QUESTIONS TO ANSWER —
1 > Answer these questions using the Arborloo factsheet:
(a) How often does an Arborloo pit usually become full?
(b) About how deep should the pit for an Arborloo be?
(c) Why should the pit not be lined?
2 > Write out the Arborloo factsheet text from "Compost / Biosolids" up to and including "and the user.".
3 > Extend the Arborloo factsheet past its final sentence.

═══ EXTRACT TO READ

Faecal Sludge, Faeces, Excreta, Organic Solid Waste

Compost / Biosolids

Factsheet Block Title
Introduction
Factsheet Block Body

When a single pit or a single VIP is full and cannot be emptied, "fill and cover", i.e., filling the remainder of the pit and covering it is an option, albeit one with limited benefits to the environment and the user.

The Arborloo is a shallow pit on which a tree can be planted after it is full, while the superstructure, ring beam and slab are moved to a new pit. Before the Arborloo is used, a layer of leaves is put on the bottom of the empty pit. A cup of soil, ash or a mixture of the two should be dumped into the pit to cover excreta after each defecation. If they are available, leaves can also occasionally be added to improve the porosity and air content of the pile. When the pit is full (usually every 6 to 12 months), the top 15 cm is filled with soil and a tree is planted. Banana, papaya and guava trees (among many) have all proven to be successful.

Fill and Cover / Arborloo. Source: TILLEY et al. (2014)
Fill and Cover / Arborloo. Source: TILLEY et al. (2014)

 

Factsheet Block Title
Design Considerations
Factsheet Block Body

An Arborloo is only an option if the site is suitable for a tree to grow. Therefore, when selecting the pit location, users should already take the space and site conditions required for a new tree into account (e.g., distance to houses).

A shallow pit, about 1 m deep, is needed for an Arborloo. It should not be lined as any lining would prevent the tree or plant from properly growing.

══════
═══ LISTED RECORDS

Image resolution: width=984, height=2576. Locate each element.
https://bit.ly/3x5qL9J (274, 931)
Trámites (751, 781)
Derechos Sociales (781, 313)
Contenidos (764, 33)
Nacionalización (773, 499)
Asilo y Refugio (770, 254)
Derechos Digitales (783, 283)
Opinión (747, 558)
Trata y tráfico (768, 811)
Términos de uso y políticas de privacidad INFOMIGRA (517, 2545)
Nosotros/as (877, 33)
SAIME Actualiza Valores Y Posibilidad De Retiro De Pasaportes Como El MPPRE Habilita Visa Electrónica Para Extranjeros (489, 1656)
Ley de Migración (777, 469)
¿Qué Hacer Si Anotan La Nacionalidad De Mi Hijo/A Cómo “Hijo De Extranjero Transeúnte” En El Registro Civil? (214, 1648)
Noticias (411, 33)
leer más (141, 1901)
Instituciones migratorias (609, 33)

══════

RESPONSE LIST —
1 >
(a) Usually every 6 to 12 months.
(b) About 1 m deep.
(c) Any lining would prevent the tree or plant from growing properly.

2 >
Compost / Biosolids

Factsheet Block Title
Introduction
Factsheet Block Body

When a single pit or a single VIP is full and cannot be emptied, "fill and cover", i.e., filling the remainder of the pit and covering it is an option, albeit one with limited benefits to the environment and the user.

3 >
A tree should not be planted, however, directly in the raw excreta. It should be planted in the soil on top of the pit, allowing its roots to penetrate the pit contents as it grows. It may be best to wait for the rainy season before planting it if water is scarce.

Factsheet Block Title
Health Aspects/Acceptance
Factsheet Block Body

There is minimal risk of infection if the pit is properly covered and clearly marked. It may be preferable to cover the pit and to plant a tree rather than emptying it, especially if there is no appropriate technology available to remove and treat the faecal sludge.

Users do not come in contact with the faecal material and, thus, there is a very low risk of pathogen transmission.

Arborloo demonstration projects that allow for the participation of community members are useful ways to display the ease of the system, its inoffensive nature, and the nutrient value of human excreta.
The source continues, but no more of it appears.